Se questa ipotesi fosse valida, sarebbe a mio avviso logico il silenzio di altri autori cristiani (pre e post origeniani) i quali, a differenza di Origene, e forse maggiormente consapevoli dell’operazione teologica in corso sul personaggio reale che si era distinto per la sua stretta, rigorosa, zelante adesione ad un diffuso ideale messianico di redenzione del suo popolo, non “commisero l’errore strategico” di tirare in ballo, commentandolo, il pericoloso passaggio Flaviano. Ritenendo a giusto titolo e con sagace prudenza che non erano ancora maturi i tempi in cui una più consolidata “nuova creatura gesuana” (frutto di un processo più spinto di degiudaizzazione che ne avesse maggiormente stemperato l’iniziale e potenzialmente pericolosa coesistenza/persistenza della memoria della originaria “matrice messianista ebraica”) avrebbe permesso una fase successiva del processo.
Fase che poi sarebbe arrivata allorquando qualcuno poco prima di Eusebio (o lo stesso Eusebio) complice una diversa e ben più profonda intersecazione della “nuova religione" cristiano-paolina con il sempre più decadente Impero Romano, avrebbe finalmente provveduto ad un definitivo accomodamento dell’ opera Flaviana ed in particolare ad una edizione definitiva del TF. Finalmente Flavio Giuseppe poteva “confessare” che questo Gesù fosse il Messia.
Mi preme chiudere con una considerazione che non ha mai avuto il giusto peso. sovente si è polemizzato contro chi tenta di rivedere le origini del cristianesimo postulando interpolazioni anche pesanti nel testo delle opere di autori antichi, in modo particolare nel caso di Flavio Giuseppe.

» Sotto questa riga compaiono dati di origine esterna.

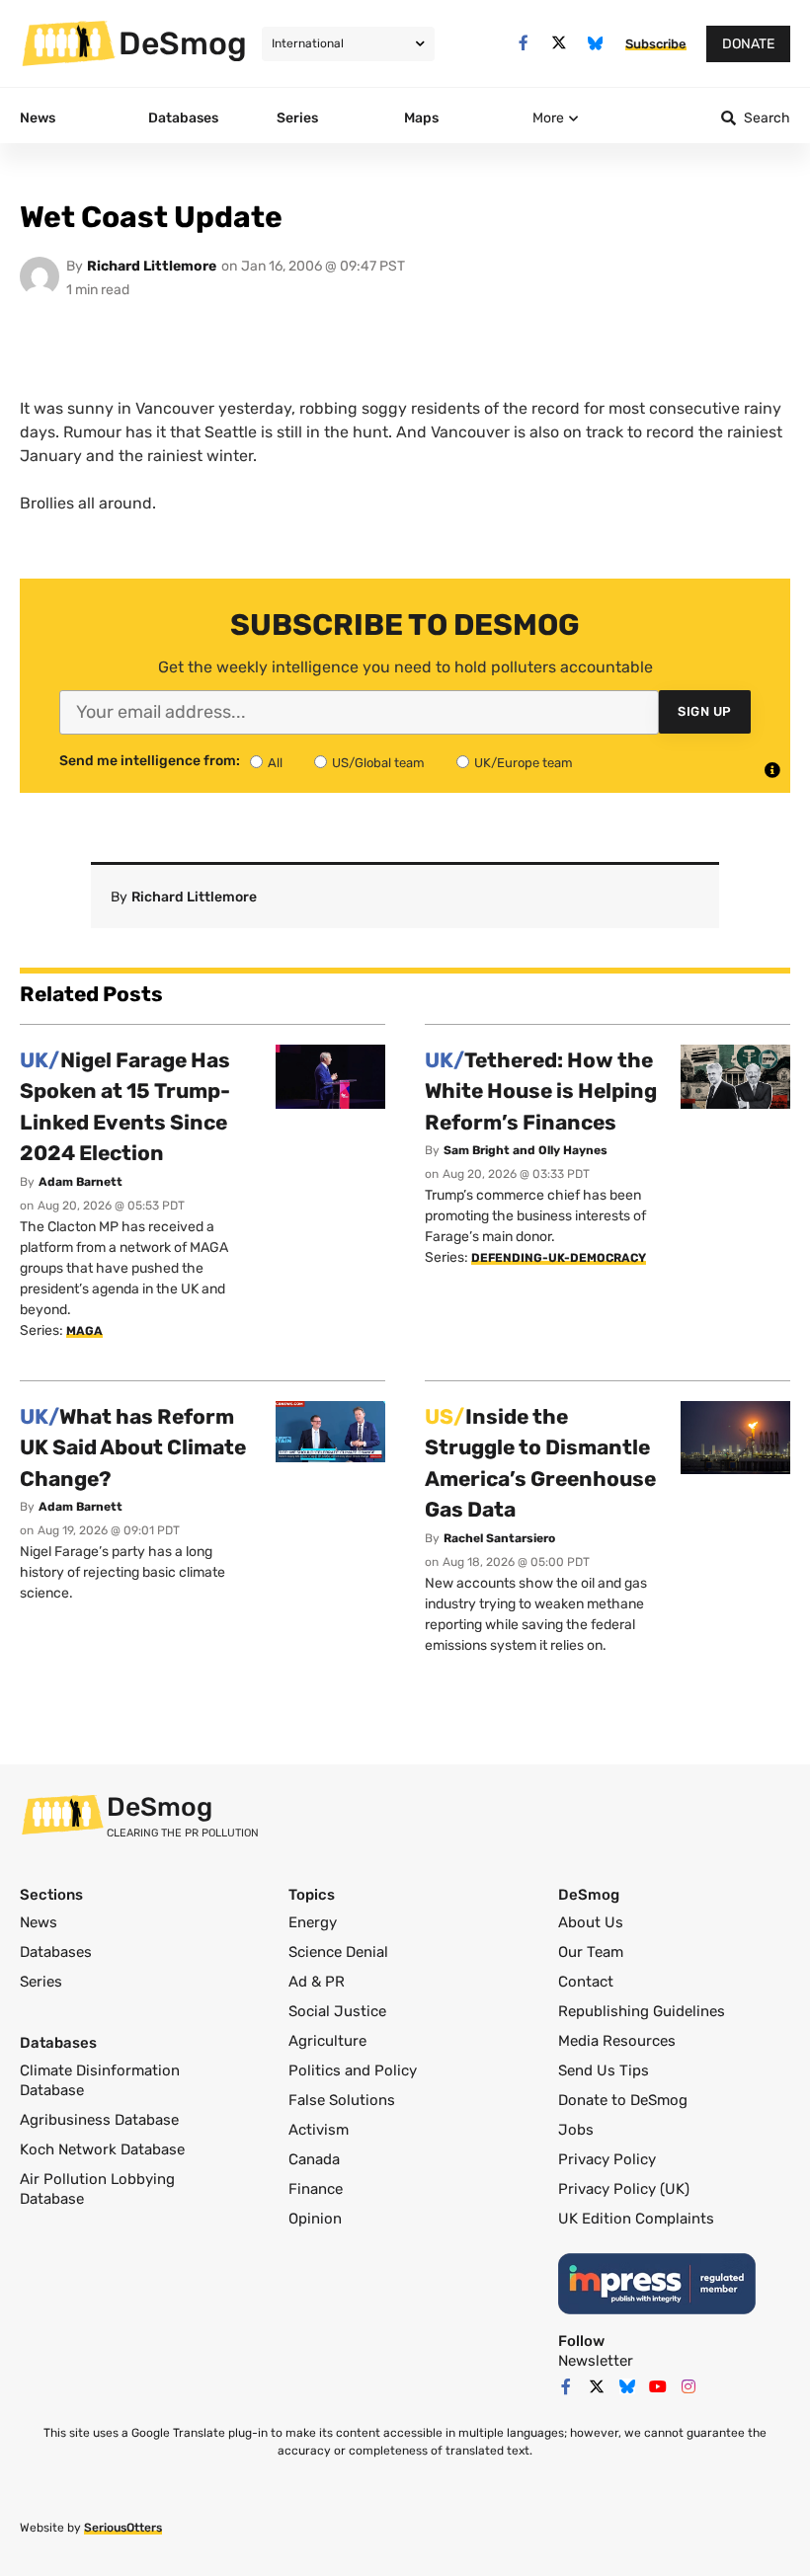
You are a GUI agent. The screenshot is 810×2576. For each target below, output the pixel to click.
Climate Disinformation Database (100, 2080)
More (548, 118)
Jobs (576, 2130)
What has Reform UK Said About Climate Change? (133, 1447)
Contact (585, 1982)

Nella quasi totalità dei casi si è violentemente deriso chi praticava questa ipotesi, adducendo che era davvero grottesco pensare che a quell'epoca si potesse riuscire ad orientare un testo inserendo delle varianti significative ed interessate data l'enorme difficoltà di controllare/censurare tutte le copie esistenti.

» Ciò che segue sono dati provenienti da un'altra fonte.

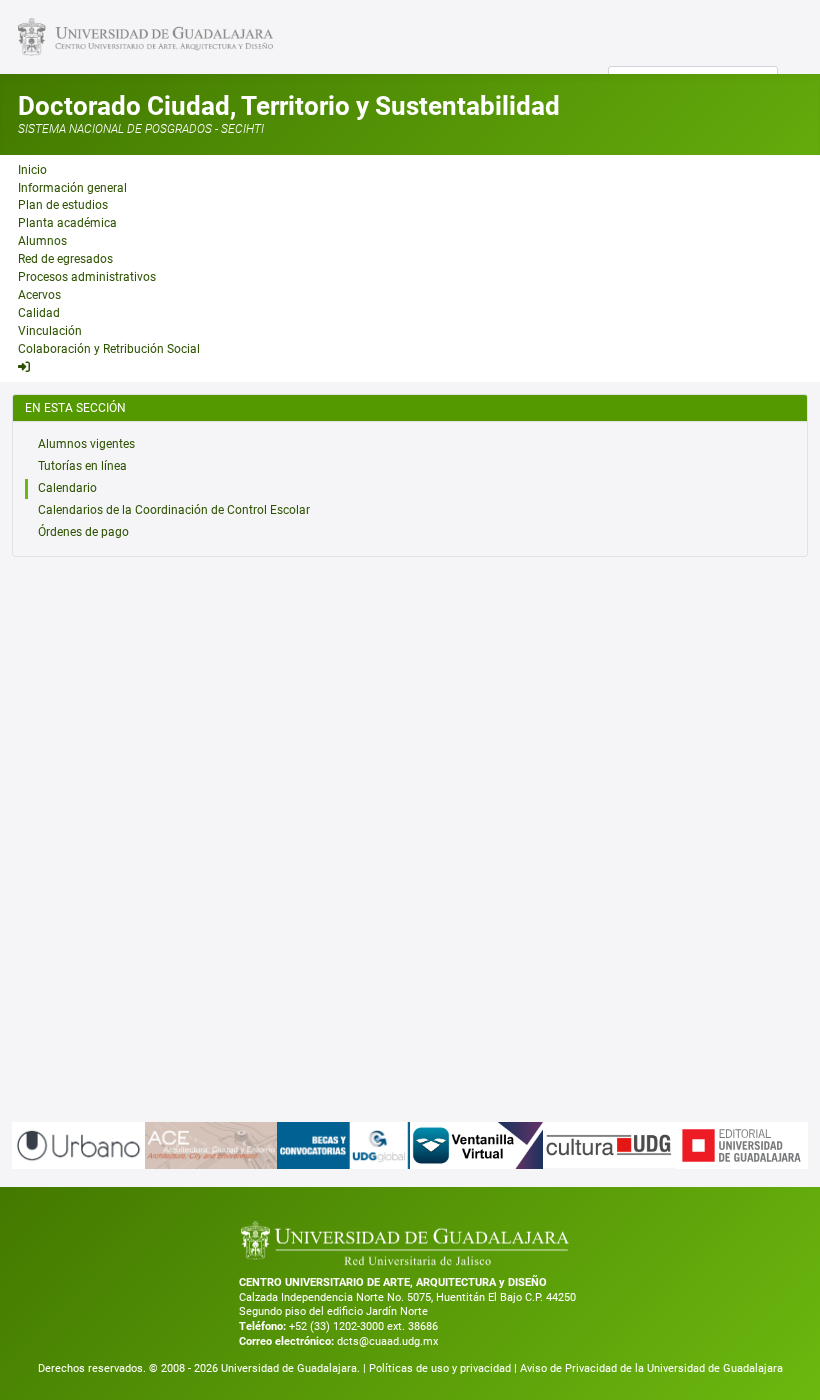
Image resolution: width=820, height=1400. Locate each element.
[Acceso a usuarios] (24, 367)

Trattasi di un mito senza valore. Il caso di Origene, quale che sia la sua corretta definizione, dimostra a mio modo di vedere, in maniera rigorosamente scientifica, che sensibili variazioni di contenuti fossero assolutamente possibili, almeno nella fase iniziale e cioè prima che la forte spinta di un particolare testo archetipico non venisse a renderne più difficile (ma non impossibile) la realizzazione.